Burdens & Responses

“These are some of the wrongs and injustices which the negroes are compelled to endure or suffer death–they care compelled to tread upon thorns and thistles without uttering one word of protest . . . .” (Salt Lake City, Utah, Broad Ax, May 2, 1899)

In a myriad of ways, African American newspapers found ways to emphasize the wide range of burdens and barriers facing blacks despite the Constitution’s statement of equal citizenship.  Editorials, poems, and editorial cartoons vividly and explicitly announced the problems that kept blacks as second-class citizens despite presidential statements and constitutional amendments. Despite their loyalty, “quiet and humble” nature, solid citizenship, and advancement economically, “. . . they [were] pursued, harassed, butchered, and killed” in a “reign of terror” (Washington Bee, August 17, 1907).

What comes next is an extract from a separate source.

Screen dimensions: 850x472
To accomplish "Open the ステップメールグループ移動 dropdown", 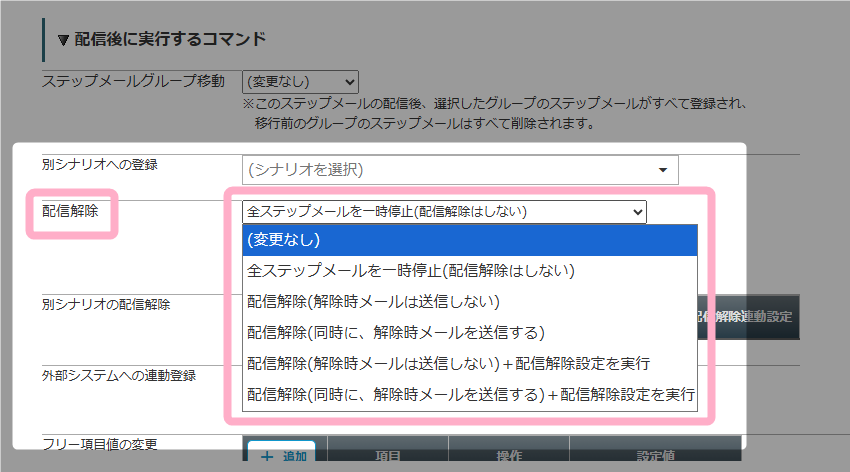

In an Atlanta Independent editorial in 1917–just weeks after the United States entered the Great War against Germany and its allies–it explained why southern blacks were leaving the South in increasingly great numbers:

“Segregation, Lyncing, Mob violence, Jim-Crow cars, Political persecution, Contract labor, Brutal street car conductors[,] Jim-Crow elevator service, Poor schools, Poorly paid teachers, Burning Negroes at stake, Memphis barbarity, Prosecution for petty offenses in order to grind out convicts for public roads, Low wages, Exclusion for all parks and public recreation places, And the everlasting stigma, that you are a Negro, and for that reason, you are not entitled to the rights of a man.”

African American newspaper cartoonists found various ways of depicting these burdens.  The burdens ranged from general issues to specific incidents, such as the Atlanta riot of 1906.  In some cases, as in the 1906 cartoon below, the cartoonist targeted a particular culprit, from the generic “mobbist” and “South” to a state or national leader. (President Theodore Roosevelt is the ship’s captain.)

New York Age December 6, 1906

New York Age December 6, 1906

In some cases, cartoonists included references to specific southern white leaders (such as Hoke Smith, Ben Tillman, Vardaman, and Thomas Dixon), to the black’s own failings (“The Negro’s own sin” below), and to baseless white fears (“social equality bugaboo”).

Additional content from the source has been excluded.